┌─ Data shown

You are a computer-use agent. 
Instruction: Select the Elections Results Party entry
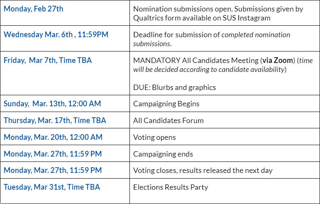pos(170,187)
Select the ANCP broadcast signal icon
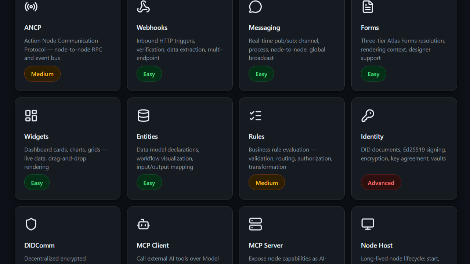 pyautogui.click(x=31, y=7)
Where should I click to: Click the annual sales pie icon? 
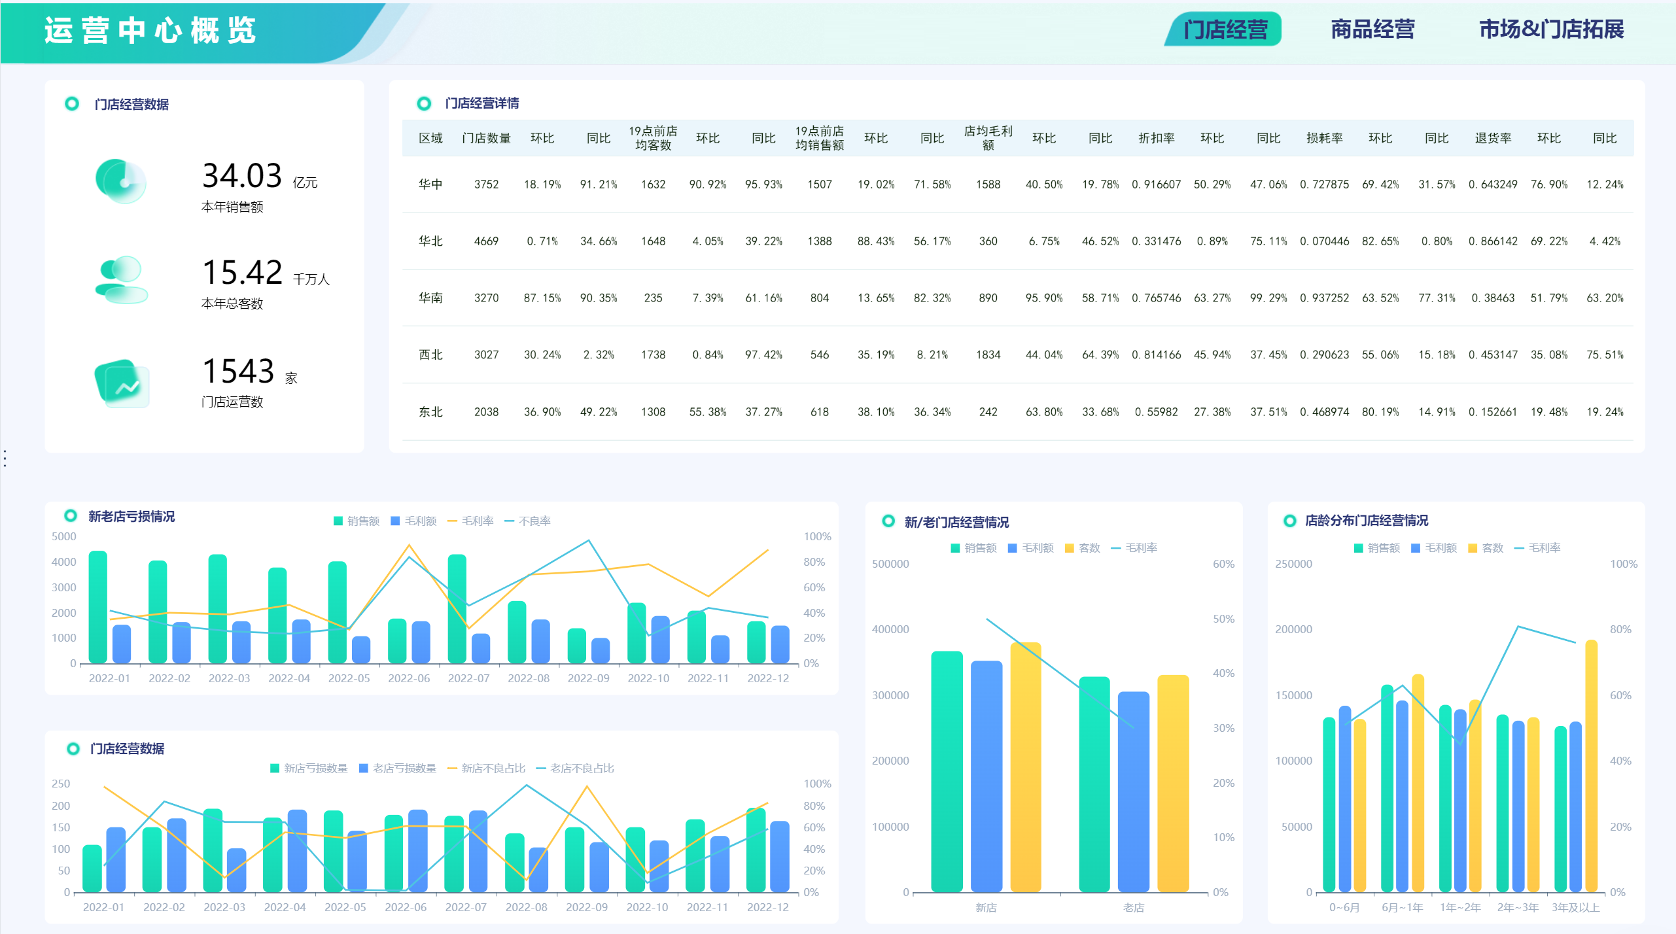coord(121,181)
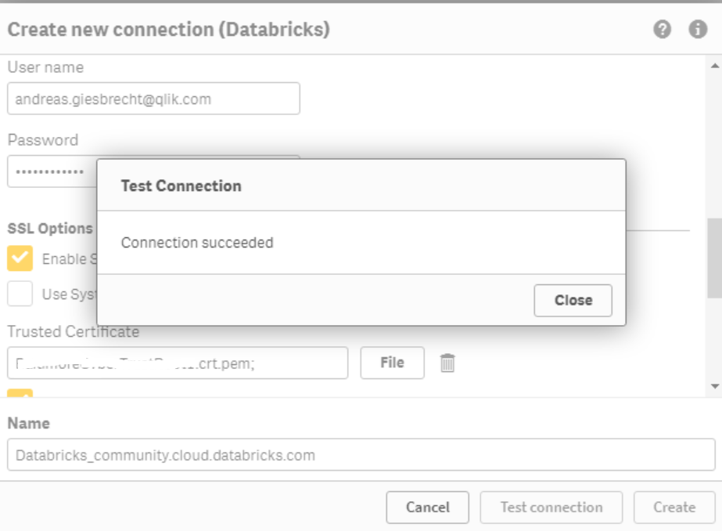The height and width of the screenshot is (531, 722).
Task: Cancel the new connection creation
Action: coord(427,507)
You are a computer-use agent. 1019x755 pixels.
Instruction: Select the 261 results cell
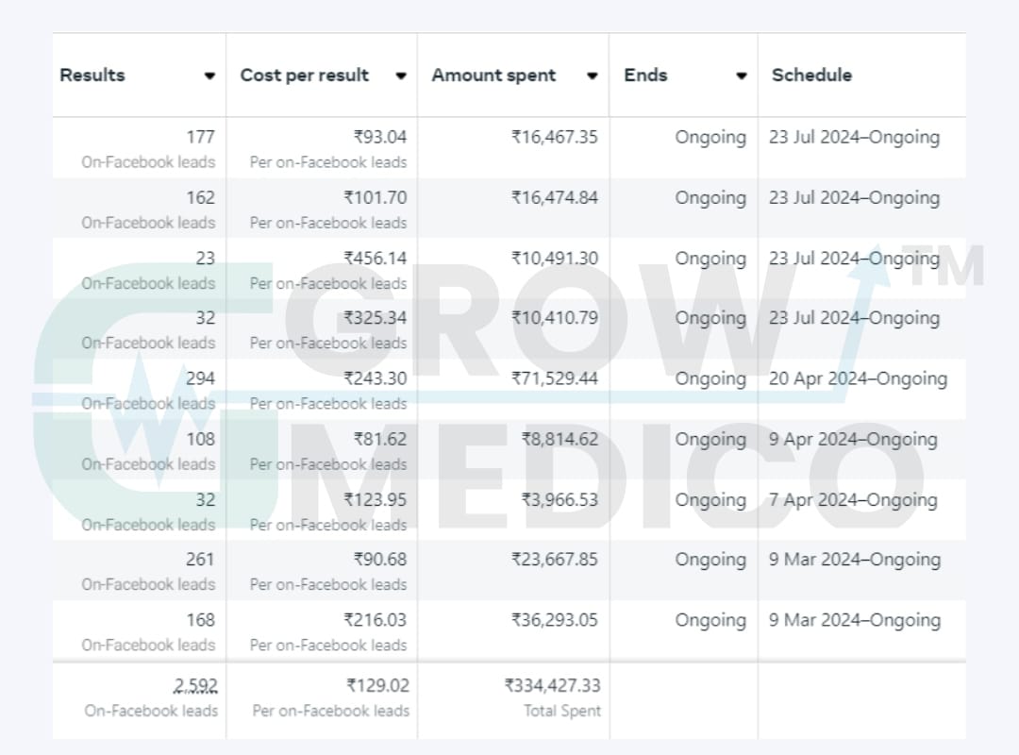[200, 560]
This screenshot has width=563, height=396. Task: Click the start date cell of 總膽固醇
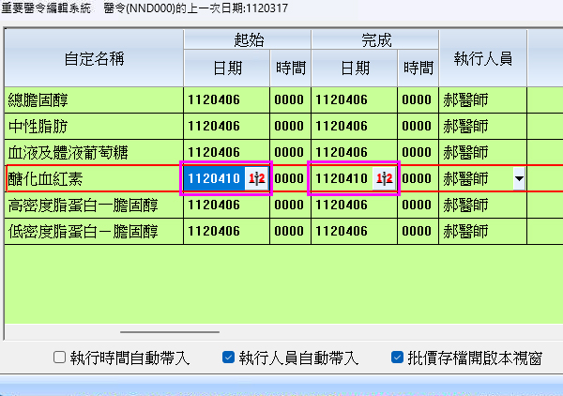tap(226, 99)
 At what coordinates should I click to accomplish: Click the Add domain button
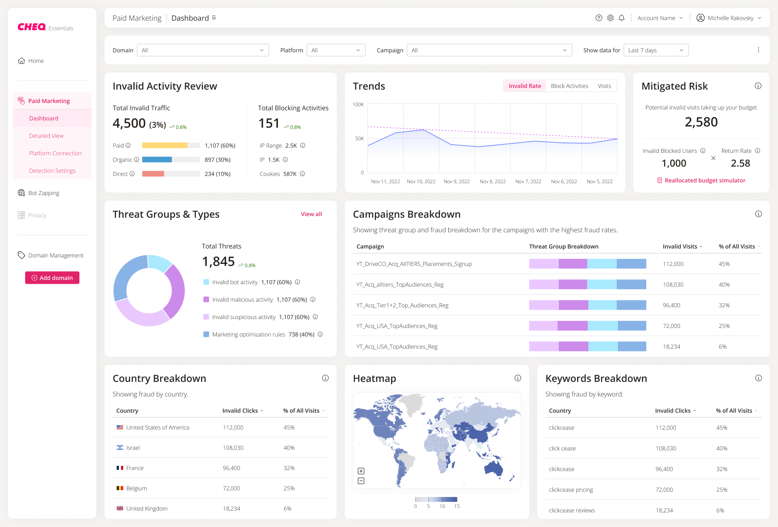(52, 278)
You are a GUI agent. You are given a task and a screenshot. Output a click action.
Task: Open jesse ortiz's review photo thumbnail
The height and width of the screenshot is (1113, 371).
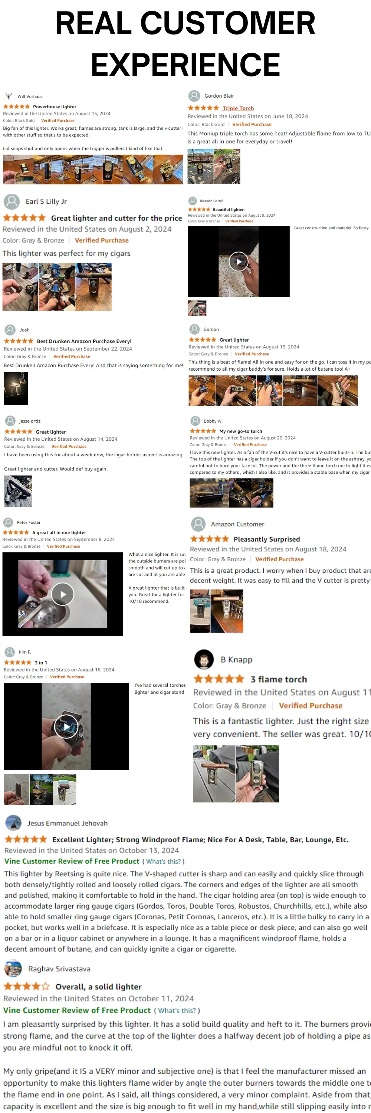[18, 491]
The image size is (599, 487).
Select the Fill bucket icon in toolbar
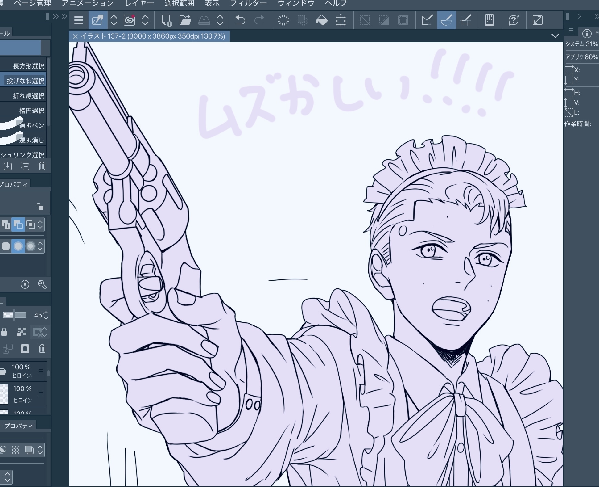(322, 20)
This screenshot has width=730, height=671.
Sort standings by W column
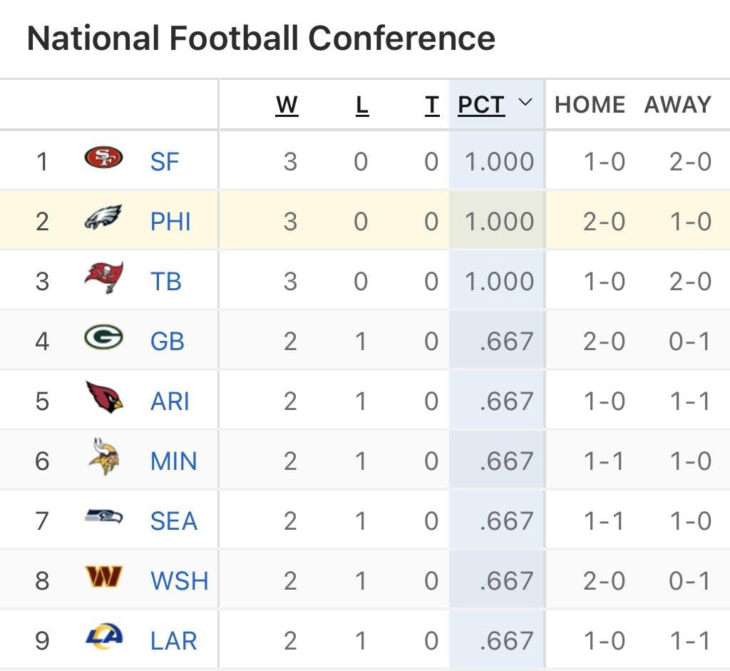[287, 105]
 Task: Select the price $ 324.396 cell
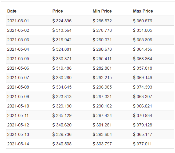(62, 21)
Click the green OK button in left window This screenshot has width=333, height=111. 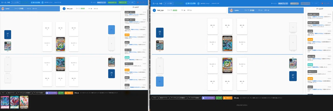click(61, 93)
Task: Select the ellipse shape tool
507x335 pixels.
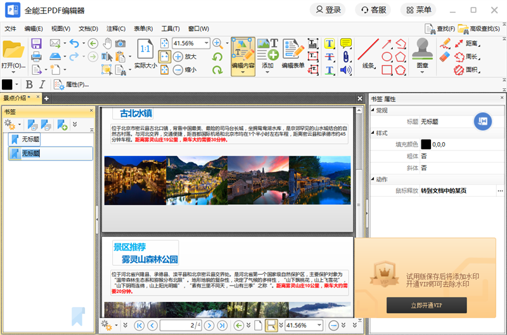Action: click(387, 56)
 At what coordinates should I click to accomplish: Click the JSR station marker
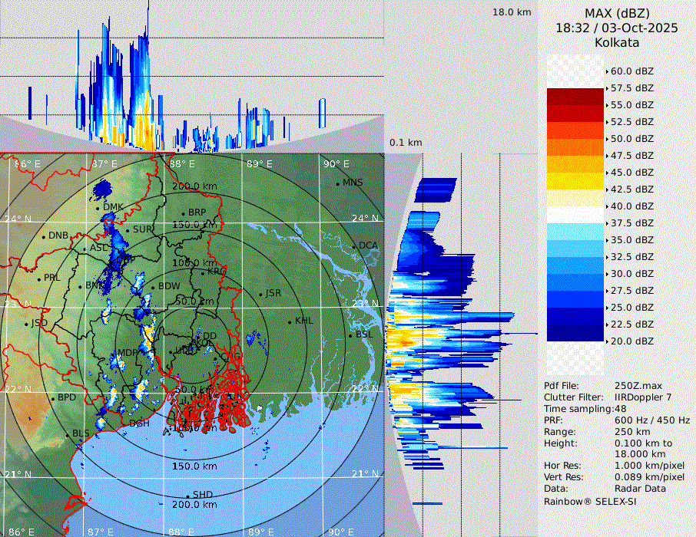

└─

Exercise objective —
Count how many lines in the items above contain the string "should", matching case exactly. Reply with only the number.

Worked solution —
3